(Saved entries)
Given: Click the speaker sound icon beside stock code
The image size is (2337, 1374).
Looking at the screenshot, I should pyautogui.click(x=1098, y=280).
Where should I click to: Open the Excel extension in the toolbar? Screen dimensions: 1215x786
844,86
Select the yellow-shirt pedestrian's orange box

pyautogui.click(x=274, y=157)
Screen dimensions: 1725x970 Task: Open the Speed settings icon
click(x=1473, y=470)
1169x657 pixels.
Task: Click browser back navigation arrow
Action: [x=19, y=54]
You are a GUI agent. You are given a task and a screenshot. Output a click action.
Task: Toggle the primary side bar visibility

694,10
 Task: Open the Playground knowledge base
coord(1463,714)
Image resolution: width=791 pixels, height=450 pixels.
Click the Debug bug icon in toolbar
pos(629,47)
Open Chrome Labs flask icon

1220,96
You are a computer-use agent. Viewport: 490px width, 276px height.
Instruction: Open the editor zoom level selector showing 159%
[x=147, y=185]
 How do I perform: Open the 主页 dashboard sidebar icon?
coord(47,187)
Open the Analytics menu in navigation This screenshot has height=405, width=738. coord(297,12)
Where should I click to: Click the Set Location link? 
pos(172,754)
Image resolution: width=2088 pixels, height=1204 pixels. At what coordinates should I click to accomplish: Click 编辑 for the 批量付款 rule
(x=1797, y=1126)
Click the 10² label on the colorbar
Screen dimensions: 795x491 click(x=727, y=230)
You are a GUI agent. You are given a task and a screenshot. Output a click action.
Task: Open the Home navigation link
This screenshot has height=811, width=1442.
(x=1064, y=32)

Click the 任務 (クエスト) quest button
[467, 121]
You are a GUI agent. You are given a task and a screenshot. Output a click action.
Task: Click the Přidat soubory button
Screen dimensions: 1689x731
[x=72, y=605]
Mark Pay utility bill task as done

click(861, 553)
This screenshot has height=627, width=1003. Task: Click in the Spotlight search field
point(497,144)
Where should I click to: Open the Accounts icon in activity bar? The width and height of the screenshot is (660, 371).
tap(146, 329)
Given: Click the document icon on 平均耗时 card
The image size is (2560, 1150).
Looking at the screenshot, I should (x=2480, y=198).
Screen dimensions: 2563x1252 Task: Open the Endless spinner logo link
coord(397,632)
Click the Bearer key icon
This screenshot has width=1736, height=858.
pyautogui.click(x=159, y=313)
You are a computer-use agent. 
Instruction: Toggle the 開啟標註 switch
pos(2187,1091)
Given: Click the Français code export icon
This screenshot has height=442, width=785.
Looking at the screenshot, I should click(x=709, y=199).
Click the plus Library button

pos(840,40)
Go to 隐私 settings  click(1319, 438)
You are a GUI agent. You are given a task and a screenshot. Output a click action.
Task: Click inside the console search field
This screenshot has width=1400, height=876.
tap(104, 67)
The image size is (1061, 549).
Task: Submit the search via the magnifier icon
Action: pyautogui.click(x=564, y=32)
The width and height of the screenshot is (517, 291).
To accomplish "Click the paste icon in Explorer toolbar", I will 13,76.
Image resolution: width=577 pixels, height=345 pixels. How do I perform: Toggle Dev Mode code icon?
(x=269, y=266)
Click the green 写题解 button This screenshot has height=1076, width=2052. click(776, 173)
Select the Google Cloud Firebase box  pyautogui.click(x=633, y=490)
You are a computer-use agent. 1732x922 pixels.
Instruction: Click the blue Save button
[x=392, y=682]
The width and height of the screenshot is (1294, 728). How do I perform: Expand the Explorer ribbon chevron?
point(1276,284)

» **WHAT YOU NEED TO DO**
After identifying the lines above that contain "computer", copy each one.

» **EXERCISE RESPONSE**
You are a computer-use agent. Viewport: 490px width, 276px height.
You are a computer-use agent. 
You are a computer-use agent. 1732x922 pixels.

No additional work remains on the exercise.